CSAcademy Round 34

CSAcademy Round 34 was today, It was a while since I did competitive programming and surprisingly I ranked 9, it seems I perform relatively fast when facing easy problems.
The hardest problem was about counting the number of sub-polygons that contains a given point P . My approach was solving the inverse problem i.e the number of sub-polygons that does not contain the point.

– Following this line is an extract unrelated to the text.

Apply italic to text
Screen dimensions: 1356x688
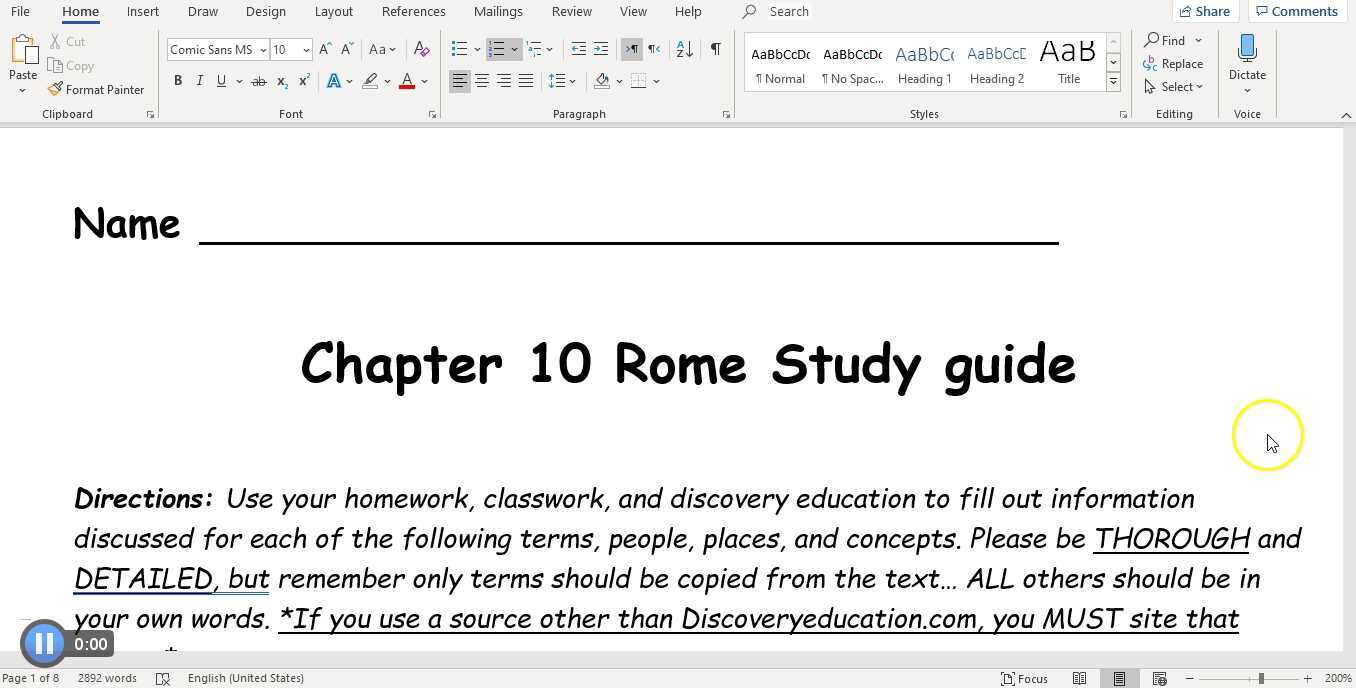199,81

For every vertex i of the polygon, we can find the furthest vertex j such that P is at the left of the segment ij, now we can create a subpolygon that does not contain P just by choosing k-1 of the vertices that are between i+1 and j

CodeChef June Cook-Off 17


Last sunday was my CodeChef Cook-Off round. Problems were not difficult, but I tried to deliver a nice problem set. Problems were inspired in chess (KNICOV), convex structures (ADADET), the double cycle cover conjecture (SNACKUP), the difference between the center and the centroid in a tree (CENTREE), and invariants on binary strings when fliping segments (ADACRY).
I didn’t had too much time for testing and some other notorious coincidences were the cause of an inconvenient in the chess problem. The statement was very simple: Place the minimum number of knights on a board of nxm (n \leq 3 ) in such a way that every cell either contains a knight or is attacked by one. For n=2 there is a simple pattern, I thought that the same pattern applies for n=3 , but the additional row makes possible to use less knights. During testing we found that the naive approach of minimum vertex cover is incorrect, but we missed the dynamic programming solution.
Problem SnackUp was about finding a set of cycles that covers every edge twice, I expected it to be at least the second hardest problem of the contest, but it turns out that I overcomplicated my solution, and it was indeed the second easiest problem.
Problem CENTREE was also an easy problem, but even ACRush and tourist got one wrong answer.